MuniNet: What other types of research services do you provide for public-sector clients?

Gagnon: Our BRE News Research product involves daily research on local businesses. We review articles, press releases, financial reports, and other published documentation to look for situations that present job risks or opportunities. For example, an earnings report can highlight financial concerns or expansion plans that are underway. Leadership changes that have occurred locally, nationally, or internationally could move the organization in a different direction and impact local jobs.

Consolidations and acquisitions that happen elsewhere need to be identified because they can have ripple effects or show trends about what could happen locally. Research can also uncover information on new product development that could drive increases or decreases in the demand for the types of services and products developed in the local environment.

MuniNet: Can you provide some examples of the business retention and expansion strategies that you recommended for the City of Charlotte?

Gagnon: We surveyed and/or interviewed business leaders at over 350 Charlotte companies and identified the retention drivers for each – including determining which were most at-risk of job loss, and which should be highest priority for retention efforts. Then, we recommended to the City an ongoing “touch plan” with all 350+ clients, but more specifically implementing a call program with those at high risk.

MuniNet: What type of ongoing support does your company provide to the City?

Gagnon: For Charlotte – as well as other municipal clients who subscribe to the BRE News service – we not only provide research reports on any companies with news indicating job risk or opportunities every two to four weeks, but we also send “BRE Alerts” to our clients the moment we identify something that may require immediate action on the part of our client. That could include everything from a local business being acquired to a locally headquartered business changing its CEO to an announcement about job reductions or expansion plans.

MuniNet: What suggestions, tips, or pieces of advice would you offer to municipalities looking to expand economic development opportunities?

Gagnon: A successful business retention and expansion (BRE) program should facilitate job growth and “save” jobs from downsizing or relocation. The program – as in any service or retention effort in any business – needs to work hard to create value and to prove its value. Some specific suggestions include:

  1. First, dedicate a resource to BRE efforts. Have a “point person” identified with the responsibility, authority, and resources required to research local businesses, uncover those most at-risk of job loss, and find those with the greatest expansion opportunity.
  2. Implement an ongoing call program targeting key employers and those most at-risk.
  3. Develop internal processes structured to react quickly to a need or issue.
  4. Create ongoing “passive” research methods to gather information on local businesses without having to go to the businesses and repeatedly ask for updates.
  5. Document your successes.

MuniNet: Are these suggestions different for other public sector agencies – like universities, hospitals, transportation agencies, etc.?

Gagnon: These strategies can be applied across the board – not only to various public sector agencies, but to private entities as well: Dedicate resources, define priorities, create a plan, and conduct your research, and measure your success.

MuniNet: What sparked your interest in working with municipalities and other public sector entities?

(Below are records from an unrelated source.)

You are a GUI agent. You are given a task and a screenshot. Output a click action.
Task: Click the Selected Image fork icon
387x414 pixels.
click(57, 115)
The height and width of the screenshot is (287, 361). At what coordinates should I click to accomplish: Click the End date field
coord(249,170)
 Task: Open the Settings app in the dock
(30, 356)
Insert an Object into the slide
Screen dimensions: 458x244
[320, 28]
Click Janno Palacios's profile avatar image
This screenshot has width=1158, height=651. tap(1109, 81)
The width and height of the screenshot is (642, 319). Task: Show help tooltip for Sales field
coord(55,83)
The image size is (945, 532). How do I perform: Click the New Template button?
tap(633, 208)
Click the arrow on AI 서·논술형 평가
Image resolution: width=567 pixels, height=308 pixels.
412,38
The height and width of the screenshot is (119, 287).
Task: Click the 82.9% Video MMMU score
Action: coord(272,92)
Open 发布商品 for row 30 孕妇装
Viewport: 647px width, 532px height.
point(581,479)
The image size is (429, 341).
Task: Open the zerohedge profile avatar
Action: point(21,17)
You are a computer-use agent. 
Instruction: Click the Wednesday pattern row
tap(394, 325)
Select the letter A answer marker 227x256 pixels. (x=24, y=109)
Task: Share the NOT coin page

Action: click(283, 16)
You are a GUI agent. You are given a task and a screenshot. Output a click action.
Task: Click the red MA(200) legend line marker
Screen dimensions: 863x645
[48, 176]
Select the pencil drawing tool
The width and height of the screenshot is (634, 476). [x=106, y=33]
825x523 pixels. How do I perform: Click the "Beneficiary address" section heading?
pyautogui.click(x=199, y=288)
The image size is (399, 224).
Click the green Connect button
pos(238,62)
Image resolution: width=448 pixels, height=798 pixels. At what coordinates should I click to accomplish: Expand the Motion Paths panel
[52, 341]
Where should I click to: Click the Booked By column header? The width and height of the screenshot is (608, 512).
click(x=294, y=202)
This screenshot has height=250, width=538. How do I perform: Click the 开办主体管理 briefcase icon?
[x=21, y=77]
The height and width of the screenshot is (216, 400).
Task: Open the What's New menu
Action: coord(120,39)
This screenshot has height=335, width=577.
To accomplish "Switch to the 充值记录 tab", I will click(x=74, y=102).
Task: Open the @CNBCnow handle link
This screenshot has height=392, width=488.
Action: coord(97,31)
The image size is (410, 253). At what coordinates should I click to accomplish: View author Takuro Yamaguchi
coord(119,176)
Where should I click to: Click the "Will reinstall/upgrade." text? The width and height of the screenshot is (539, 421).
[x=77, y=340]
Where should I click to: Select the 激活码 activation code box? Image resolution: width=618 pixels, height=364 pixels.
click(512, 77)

Gagnon: Two items, in particular, helped me recognize a need and an opportunity in this arena. First, I heard a speech delivered by a local economic development director, and I could tell that he wanted a more concerted effort focused on business retention and expansion but didn’t know how to do it. Because we had already worked with municipalities in other areas, we were familiar with the industry. Second, retention and expansion was already an area of expertise we had as well. We have used our proprietary retention and growth models and survey/research instruments in similar industries, so we felt very confident that those tools would work here as well – and they do!